The Baltimore Democrat missed a Tuesday vote on the impeachment trial after she went into the hospital with flu-like symptoms that her physician said was the result of an inflamed gall bladder.
Mikulski was released from Baltimore’s Mercy Medical Center in time for Wednesday’s votes on the trial, but announced that she will have to return sometime in the next 10 days for the routine surgery. That surgery had not been scheduled Wednesday.
“She is fully expecting, to the degree that her physical condition allows, that she will participate fully [in the trial],” said Mona Miller, a spokeswoman for Mikulski. “But this condition can be dangerous if it’s not taken care of properly.”
Physicians say an inflamed gall bladder is usually removed and that recovery time for such surgery typically takes one to three weeks. That leaves open the possibility that Mikulski will be unable to vote on whether the president should be removed from office.
Doctors at Mercy Medical Center would not discuss Mikulski’s case, since she was treated there this week. But physicians familiar with gall bladder surgery called it a routine and relatively safe procedure.
Between 600,000 and 700,000 Americans have their gall bladders removed every year in a procedure that has a survival rate of 98 to 99 percent, said Dr. John Flowers, director of laparoscopic surgery at the University of Maryland Medical Center.
The gall bladder is most commonly removed by laparoscopic surgery, a 45- to 60- minute procedure during which three to four tubes are inserted into the abdomen.
Because the patient does not have to be cut open under laparascopy, recovery times have been reduced sharply from the six weeks it used to take after gall bladder surgery. But physicians familiar with the procedure cautioned Wednesday that no surgery can be taken lightly.
“To have gall bladder surgery is very serious,” said Dr.
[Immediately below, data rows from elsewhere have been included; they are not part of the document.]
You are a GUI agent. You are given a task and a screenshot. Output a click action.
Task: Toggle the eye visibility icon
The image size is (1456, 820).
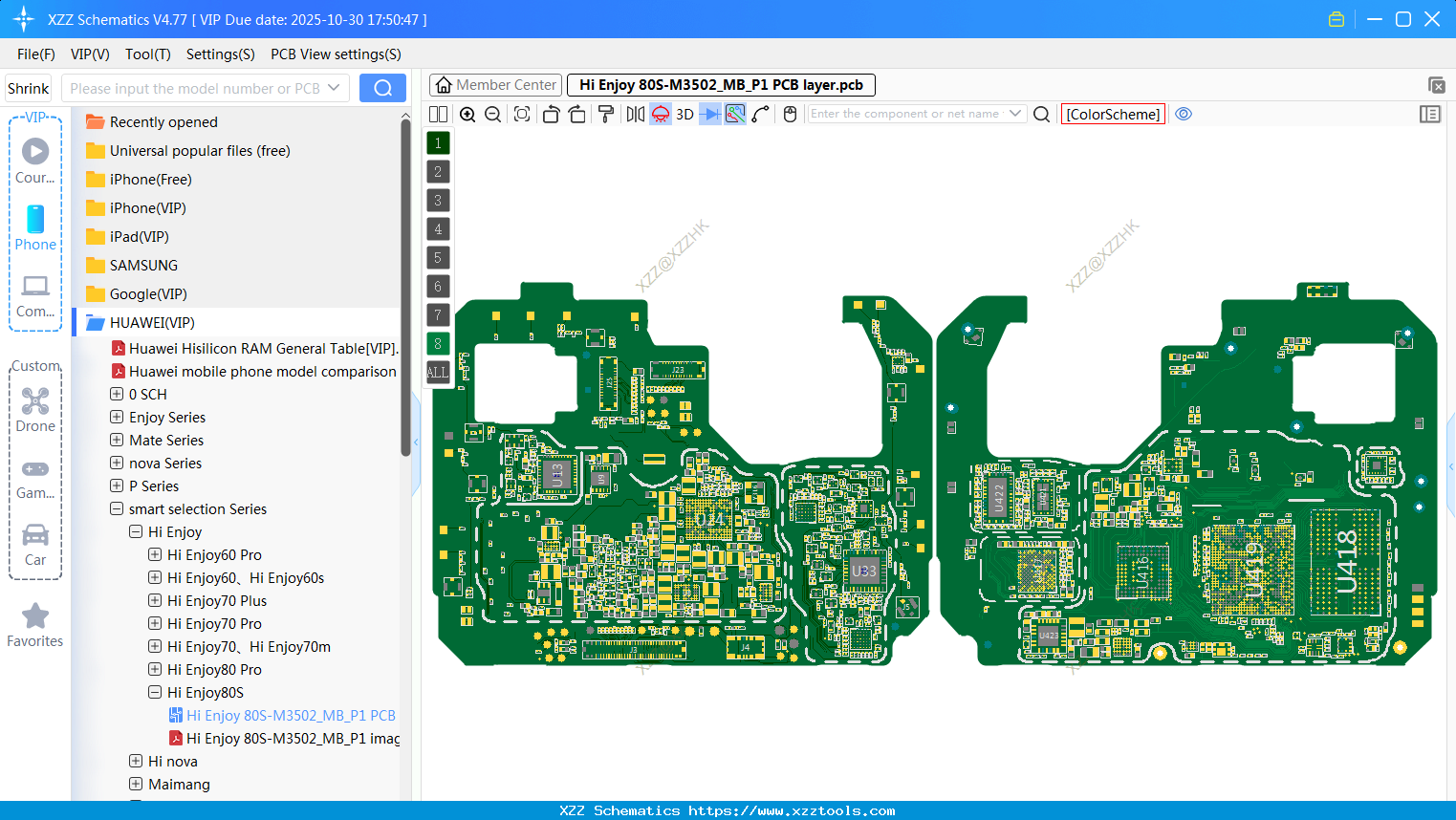coord(1184,114)
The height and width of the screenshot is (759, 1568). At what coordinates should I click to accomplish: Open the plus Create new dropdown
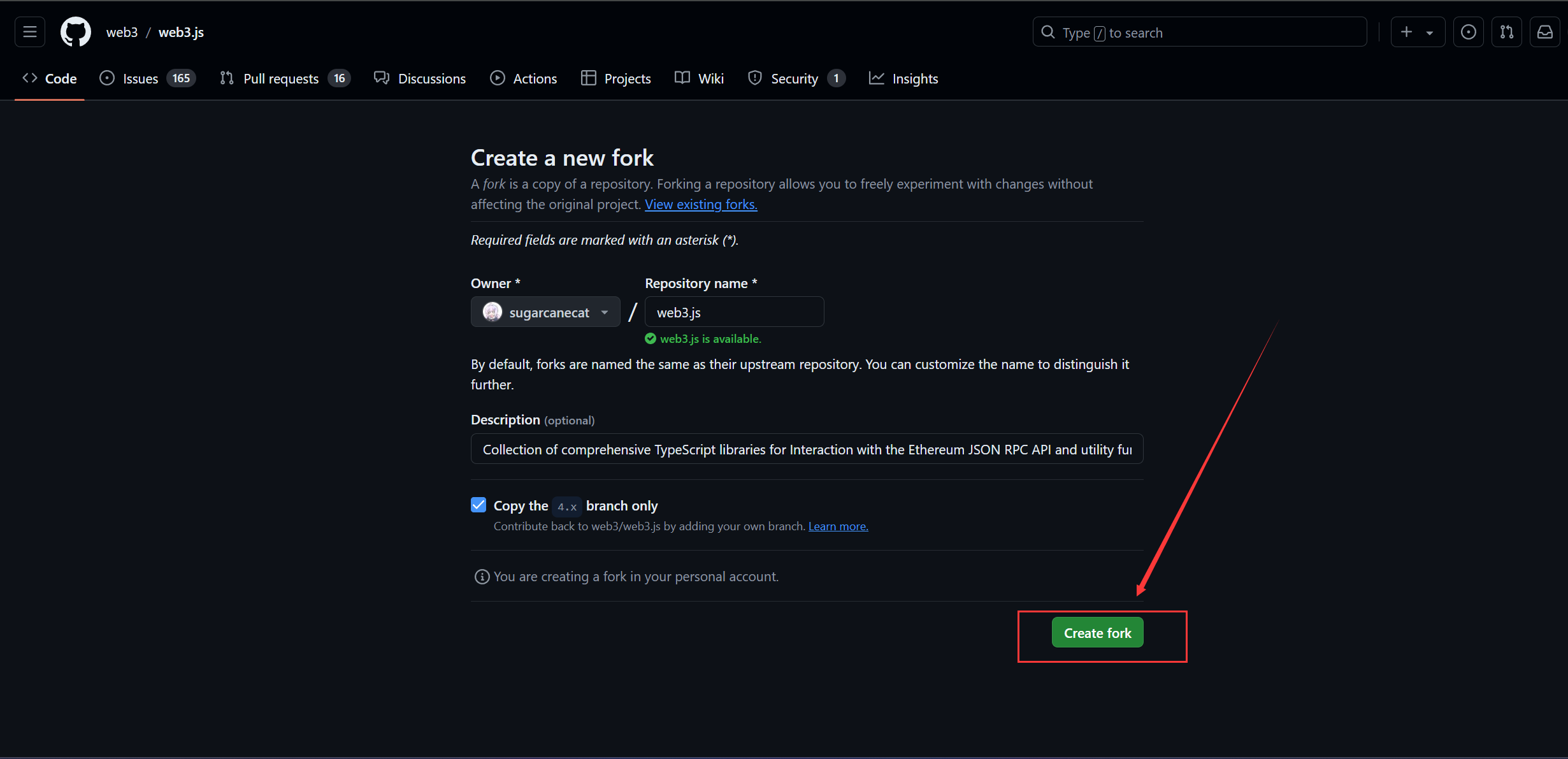pos(1416,32)
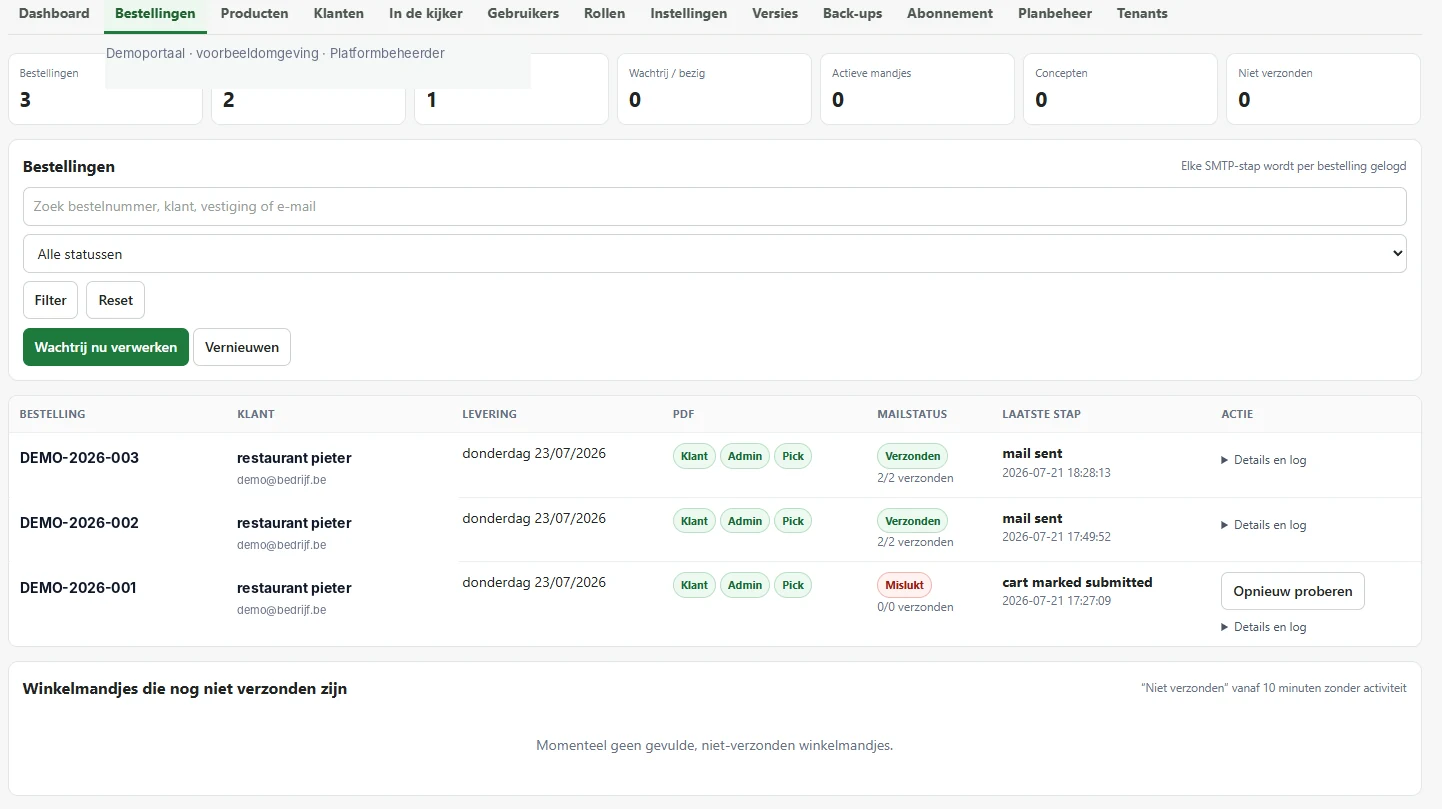Retry order with Opnieuw proberen button
Viewport: 1442px width, 809px height.
tap(1293, 591)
William Scovill, chief of general surgery at the Greater Baltimore Medical Center. “The results are excellent and the risks are small, but the risks are real.”
Scovill said the gall bladder, located next to the liver, stores bile produced by the liver and sends it to the stomach to help digest food. Gallstones can form when there is an imbalance in the chemical composition of the bile, Flowers said, but more than half of patients with gallstones never feel the symptoms.
But Flowers said that “once a patient has developed symptoms, there is more than 50 percent chance they will continue to have attacks.”
Quick action is usually recommended for patients who suffer severe pain every time they eat or if they develop a bacterial infection that causes fever and high count of white blood cells, he said.